In the end it probably doesn’t matter, since the average person will just get fucked over either way by virtue of simply existing in the crumbling world around them. This I think is what Hecker speaks to in newest effort No Highs, the glittering soullessness of the socio-cultural landscape and the un-avoidance of its pervasive and far reaching damage on our collective psyches. We’re all just sort of, along for the ride, with no clear idea on the collective toll all of this is having.

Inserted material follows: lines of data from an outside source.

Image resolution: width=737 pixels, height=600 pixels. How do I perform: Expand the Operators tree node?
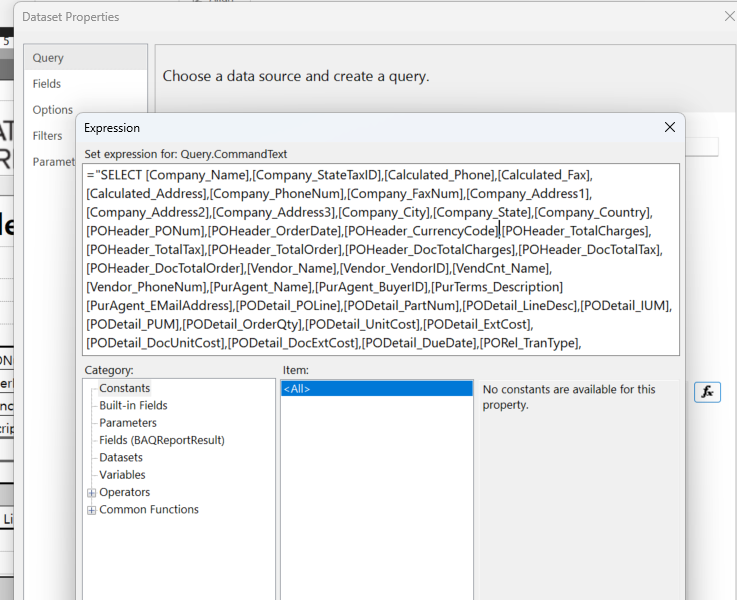coord(92,493)
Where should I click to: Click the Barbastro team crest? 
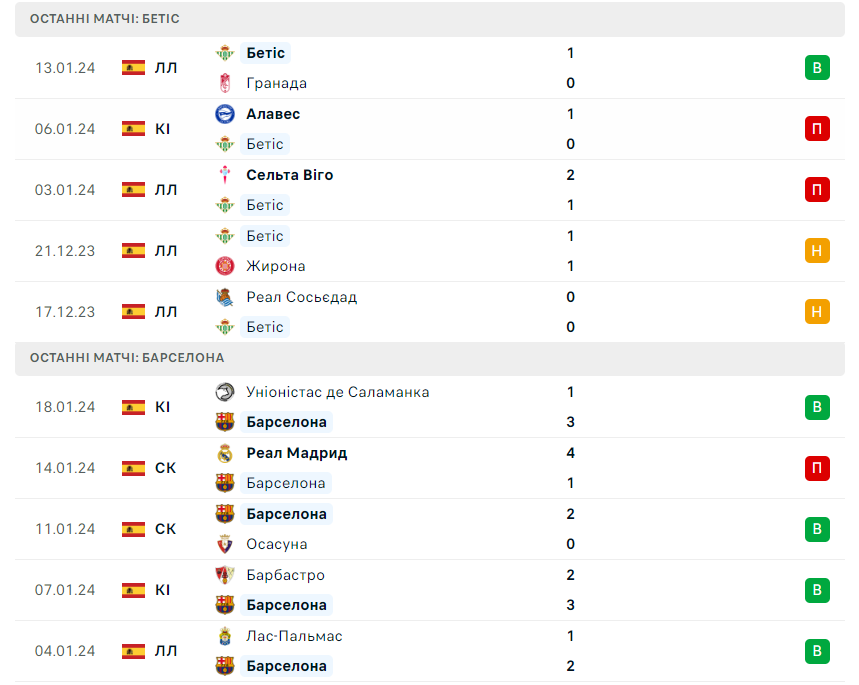(225, 575)
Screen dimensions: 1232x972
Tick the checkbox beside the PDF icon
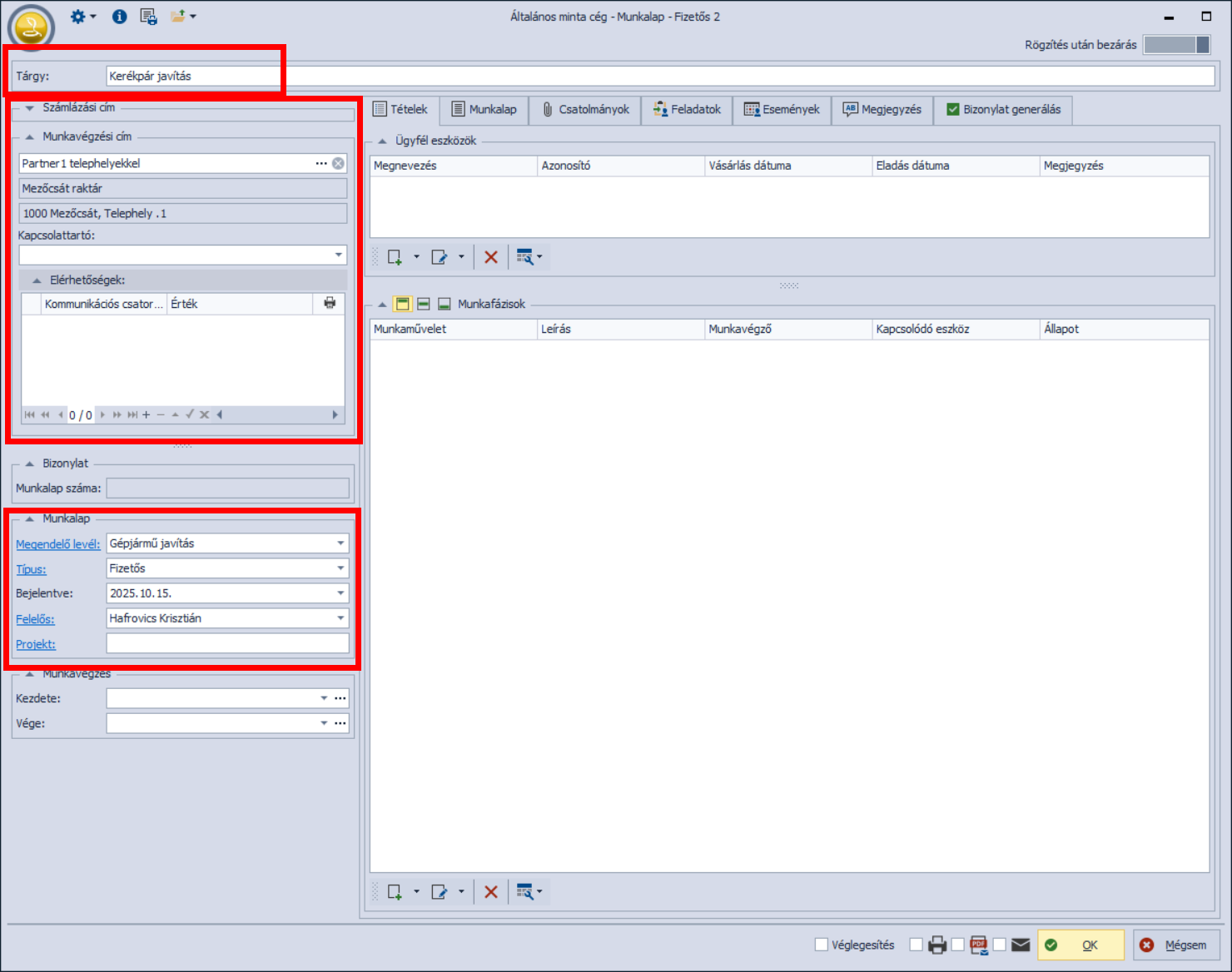[x=958, y=945]
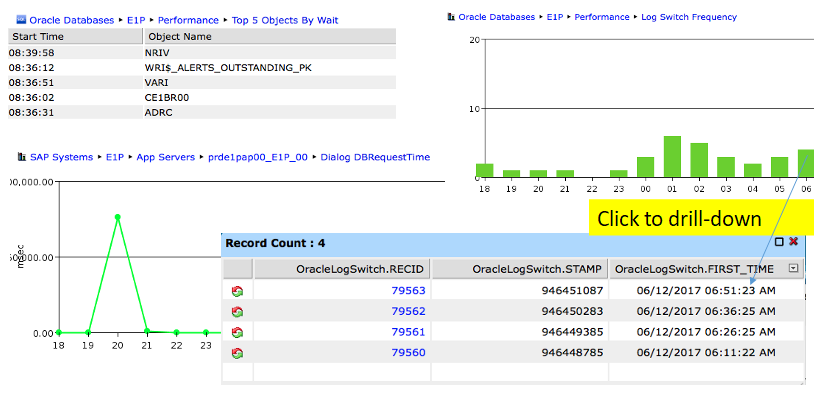
Task: Click refresh icon for record 79560
Action: click(x=237, y=354)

Tim has a history of this political finger-pointing: I’m reminded of his work on Ravedeath which was a focused shot on the rapidly exploding world of digitisation and streaming quickly eroding the value of the structured album format and the tangibility of physical media. There though the power of the organ and piano used their historic weight as weapons against the future in seamless flow, here we’re caught in the insistent rhythmics of synth and saxophone (courtesy of Colin Stetson), already lost inside the machine.

If you enjoyed his previous doublet of Konoyo and Anoyo then it’s likely this will be of interest, with its crisp digital production polish and clean electronics. Idiosyncratic pair “Monotony I” and “Monotony II” set the metronomic insistence of the record from the off, the former heaving in vertiginous whoops and hurls (strongly ala Konoyo‘s “This Life”), and the latter vomiting Stetson’s saxophone urgently over that stable rhythmic core. The feverish pulsations of itchy “Anxiety” move even more uncomfortably, rapping out a demanding beat that just consumes; though a swirl of instrumentation orbits its heart, it is filled with an insatiable need to move.

The more “stereotypically” ambient interludes, meanwhile, seem to exist in a state of deflation or perhaps temporary cessation. Rather than providing some soothing interstitial breaks from the angst and the din, they instead have a numbness to them, filled with the knowledge that the next bout with work and chores and politics is coming again. “Total Garbage” slinks on murky sax wanderings before the tortured energetics of “Lotus Light”, and “Sense Suppression” cracks the relentless tappings and trappings of “Anxiety” to drift into listless ennui.

No Highs is a clinical, sterile world, one that lacks words of comfort or any sort of hopefulness that things might improve. Instead, neuroses and psychological damage are laid on the table unflatteringly, unerringly. For me it’s a hard pill to swallow as, technically proficient and beautiful though it is, there’s a grim mirror held here that’s more on the nose than perhaps anything Tim has done before, and I don’t quite want to look directly at it.